## Task to complete
Transcribe every entry word for word, but skip the images.

## Entries provided
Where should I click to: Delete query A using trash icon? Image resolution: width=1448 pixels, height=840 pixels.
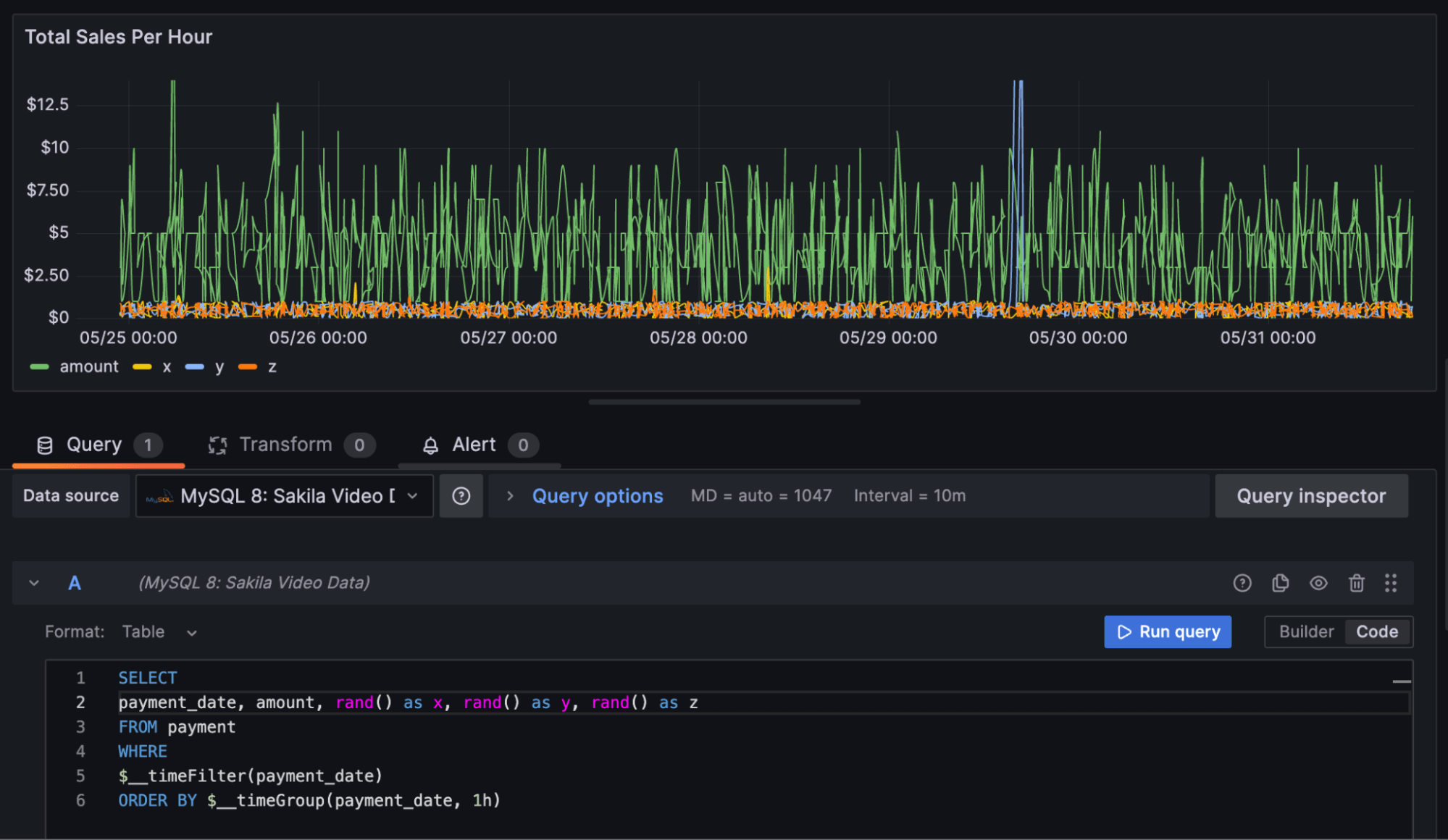tap(1356, 583)
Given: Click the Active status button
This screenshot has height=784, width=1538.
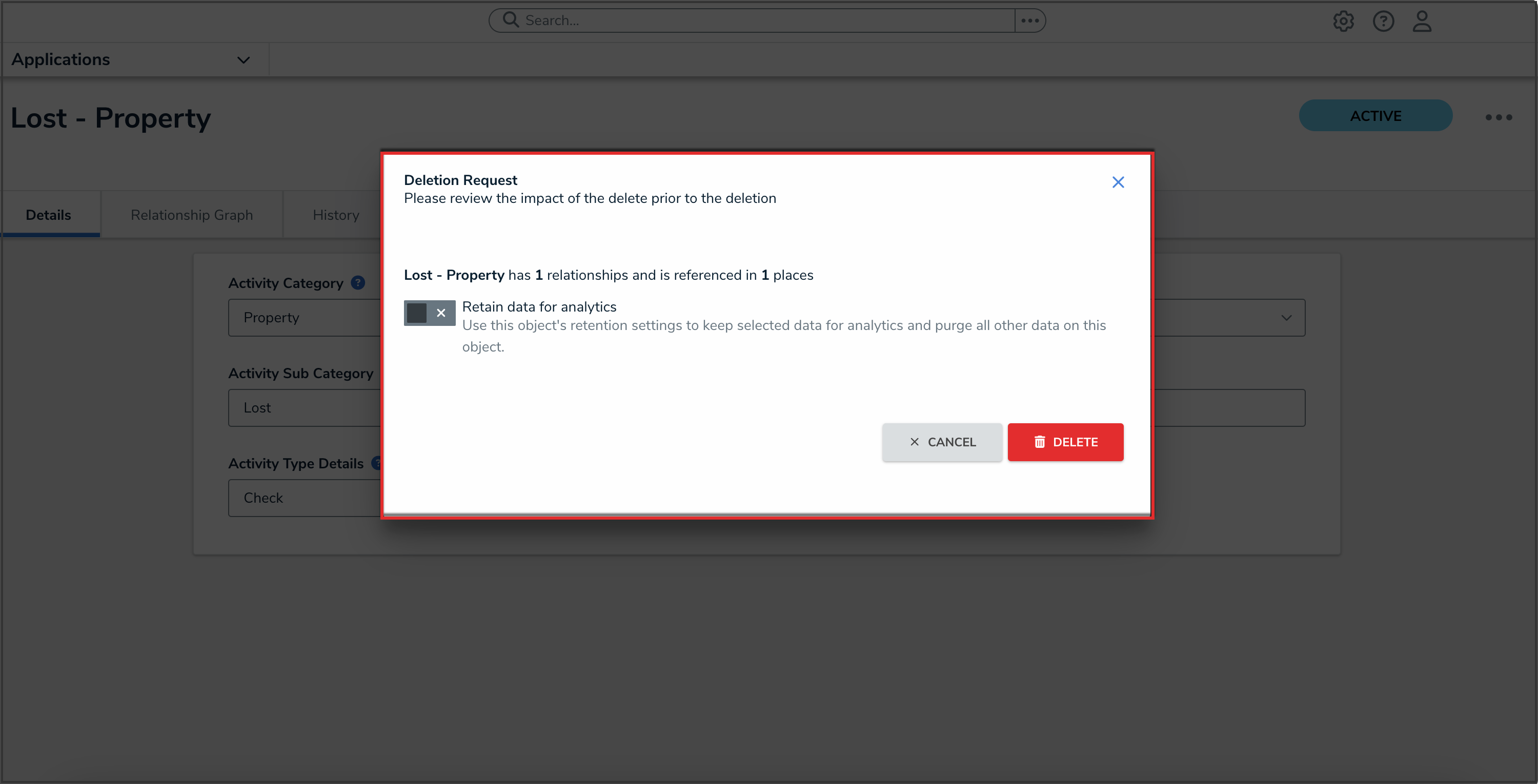Looking at the screenshot, I should (1375, 116).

## Exercise answer
Where should I click to: Delete query A using trash icon? Image resolution: width=1448 pixels, height=840 pixels.
tap(1356, 583)
Given: Click the Active status button
This screenshot has height=784, width=1538.
Looking at the screenshot, I should (1375, 116).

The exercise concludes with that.